A‐kinase anchoring proteins (AKAPs) regulate airway smooth muscle secretory function

Chronic obstructive pulmonary disease (COPD) is a chronic inflammatory disease mainly caused by cigarette smoke. Current pharmacotherapy involves β2‐agonists and phosphodiesterase inhibitors. Both drugs elevate cAMP, but relieve a distinct subset of COPD symptoms. This may be mediated by A‐kinase anchoring proteins (AKAPs) that compartmentalize cAMP signaling. Here we studied the role of AKAPs in human airway smooth muscle (ASM) secretory function. Using western blot, radio‐assays for PKA binding (RII overlay) and RT‐qPCR we show that human ASM cells express AKAP5, AKAP8, AKAP9, AKAP12 and ezrin, and that cigarette smoke extract (CSE) decreases AKAP5, AKAP9 and AKAP12 expression. In line, we observed reduced mRNA expression of these AKAPs in lung tissue homogenates of COPD patients compared to healthy controls.

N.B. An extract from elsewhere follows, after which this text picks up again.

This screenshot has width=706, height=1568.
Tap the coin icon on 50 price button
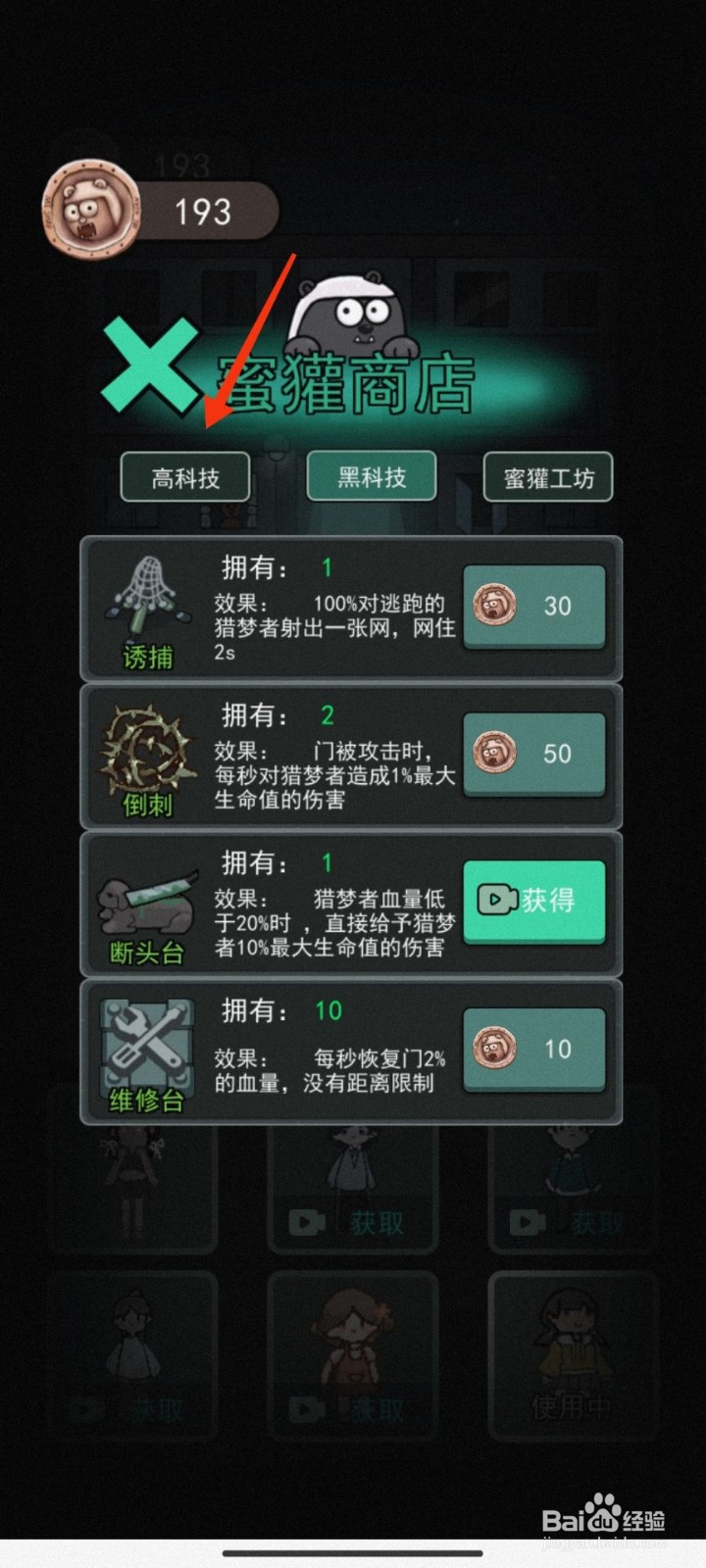point(493,754)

Disruption of AKAP functions using st‐Ht31 augmented CSE‐induced IL‐8 release and prevented the inhibitory effect of the β2‐agonist fenoterol on CSE‐induced IL‐8 release. St‐Ht31 also diminished the inhibitory effect of fenoterol on CSE‐induced ERK phosphorylation, but not NFκB activation. Thus, the anti‐inflammatory effect of fenoterol on ASM secretory function is mediated by AKAPs. The reduction of specific AKAPs in COPD may disrupt compartmentalized cAMP and thereby affect pharmacotherapy. Supported by Dutch Asthma Foundation grant 3.2.11.015 and a Rosalind Franklin Fellowship.